What you will do: Would you please copy every line from the records that contains the word "each"?

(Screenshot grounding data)
# # # # #
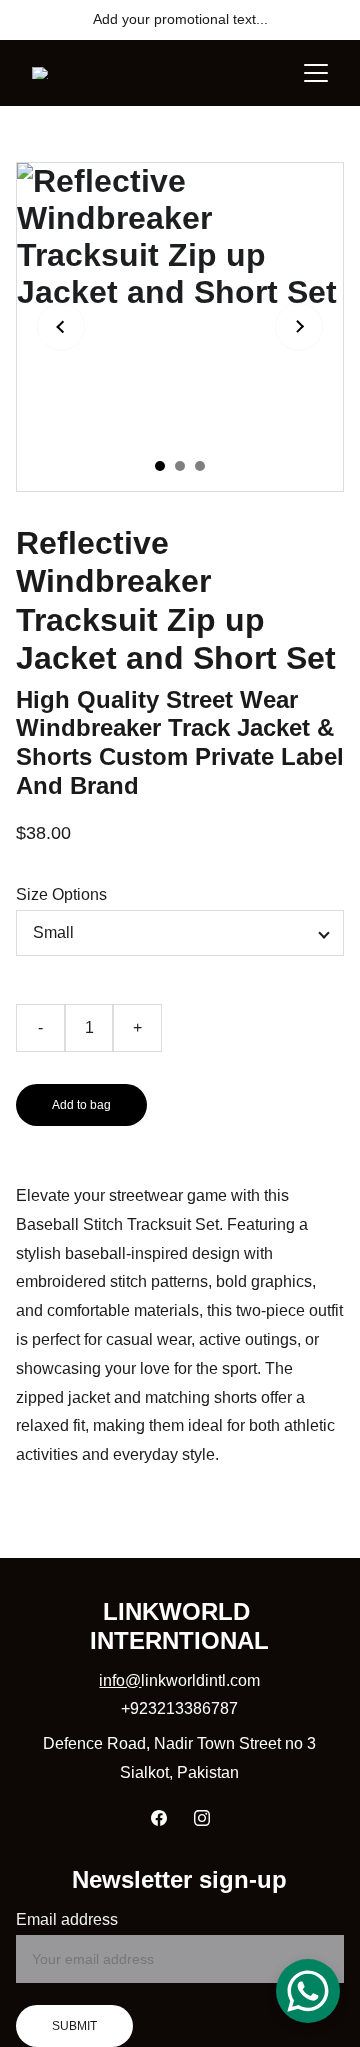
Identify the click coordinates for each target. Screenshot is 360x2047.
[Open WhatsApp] (308, 1991)
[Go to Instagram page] (202, 1818)
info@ (120, 1680)
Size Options (61, 894)
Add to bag (81, 1105)
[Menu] (316, 73)
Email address (67, 1919)
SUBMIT (74, 2026)
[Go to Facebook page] (159, 1818)
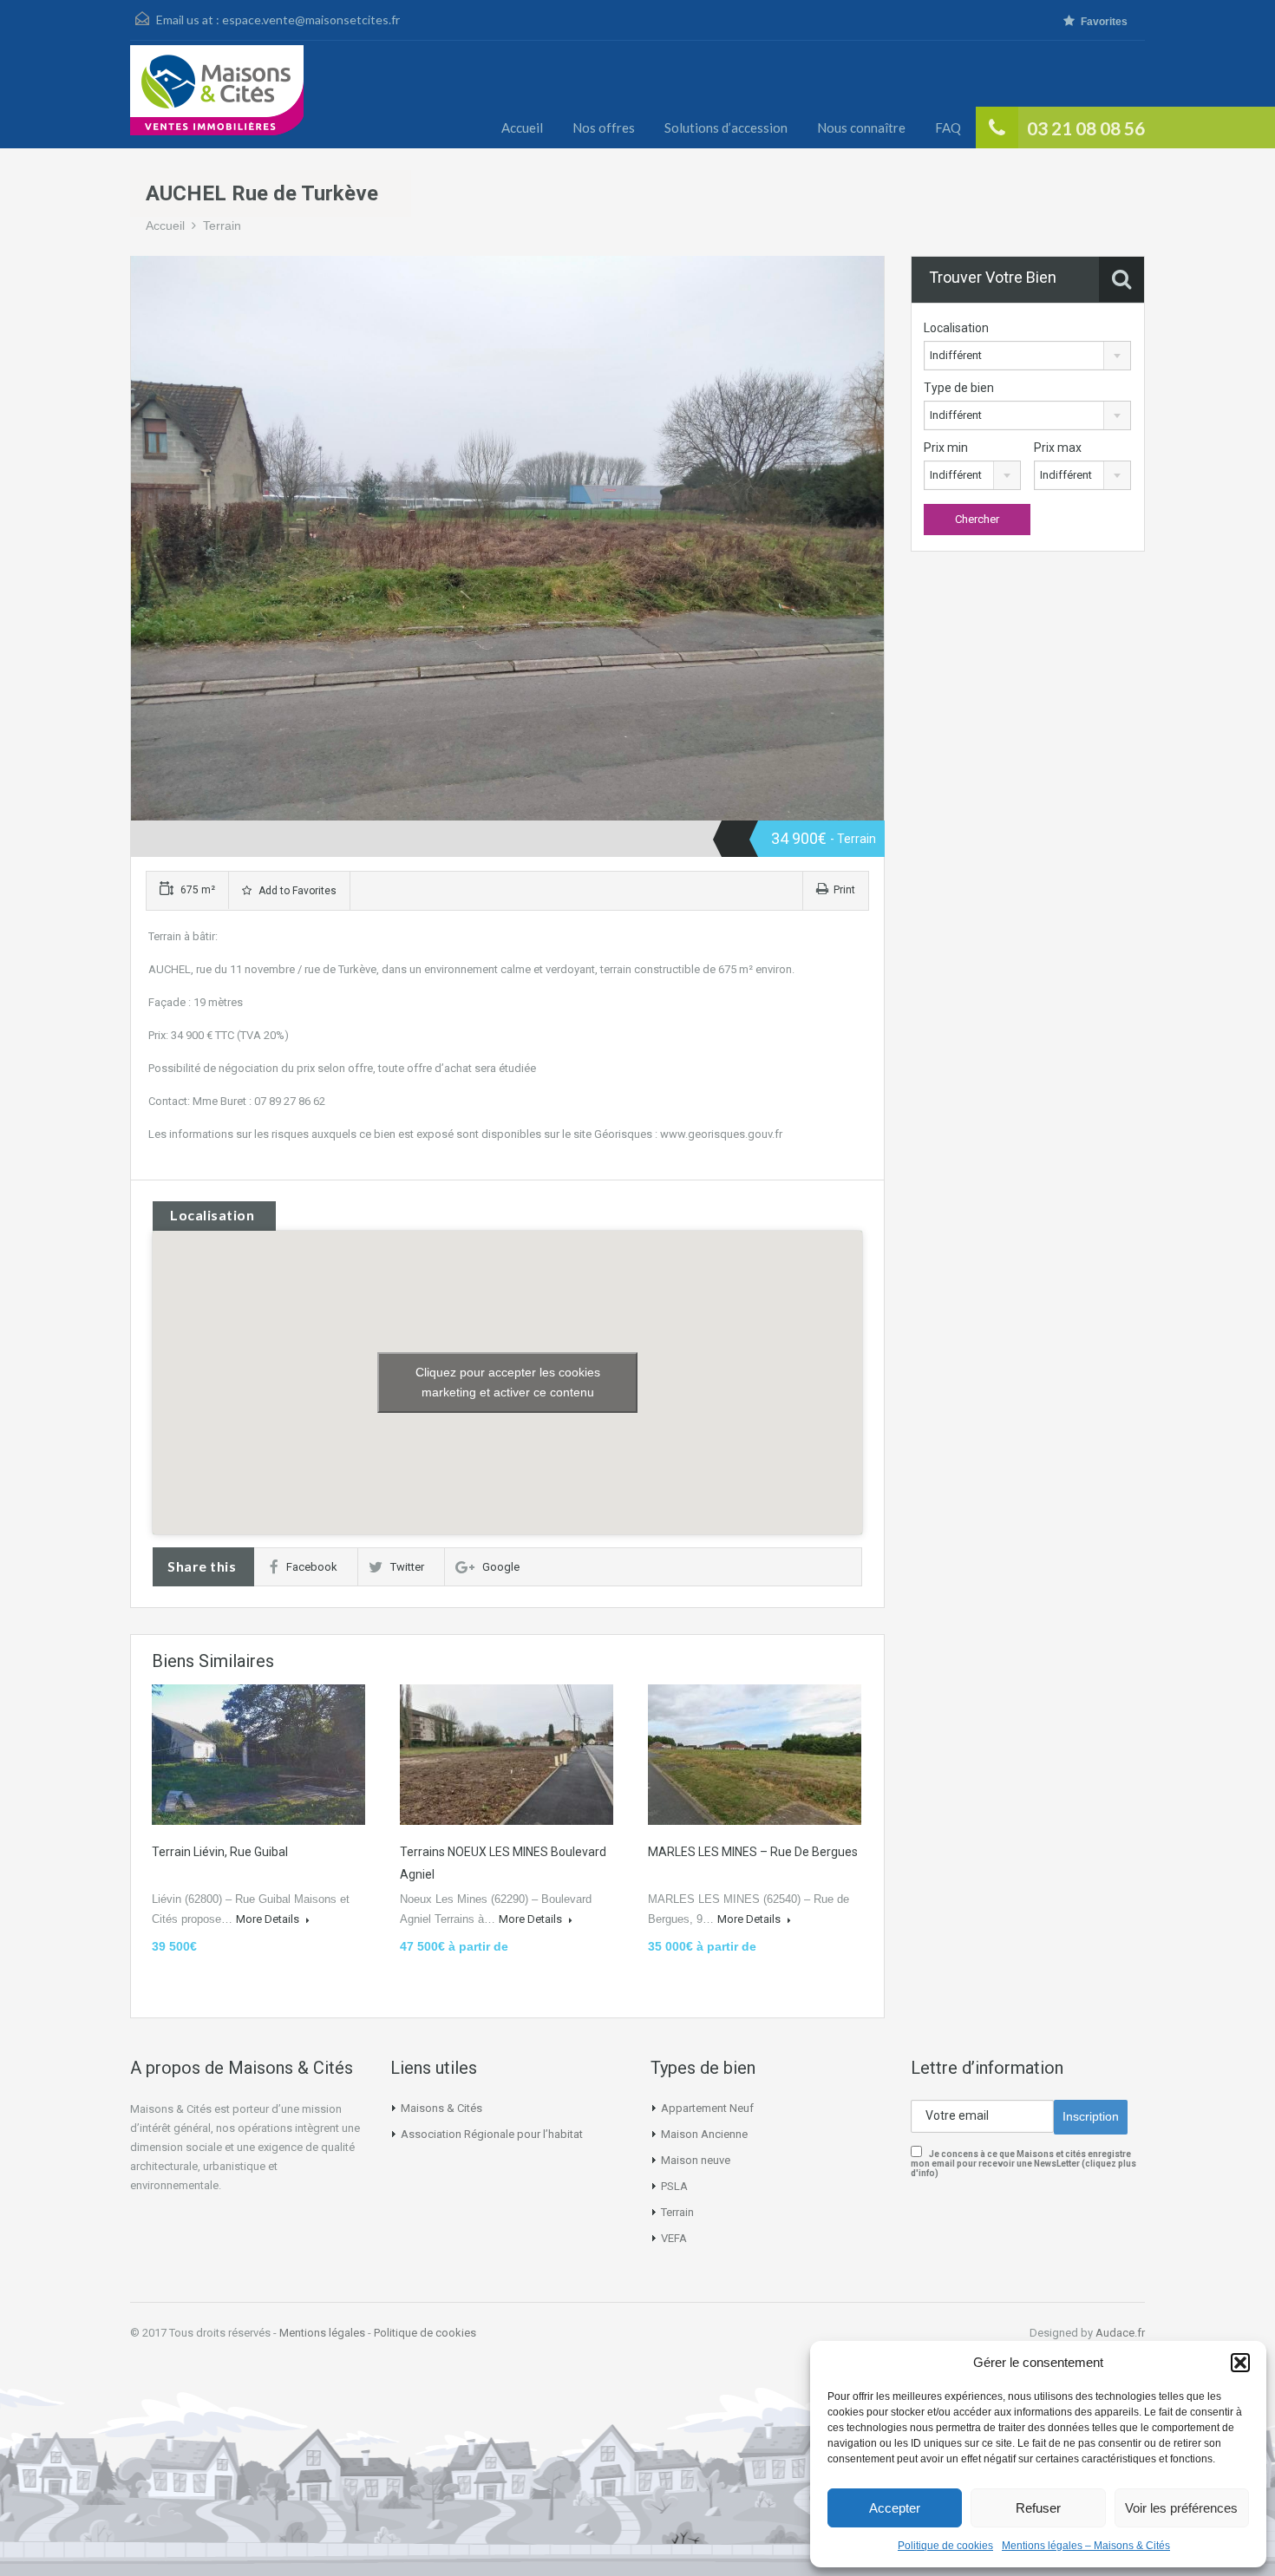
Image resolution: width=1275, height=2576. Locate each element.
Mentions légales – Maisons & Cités (1086, 2546)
# # # # #
Solution to this task:
Identify the click coordinates for each target. Screenshot is 360x2047.
Image resolution: width=1275, height=2576. Locate each element.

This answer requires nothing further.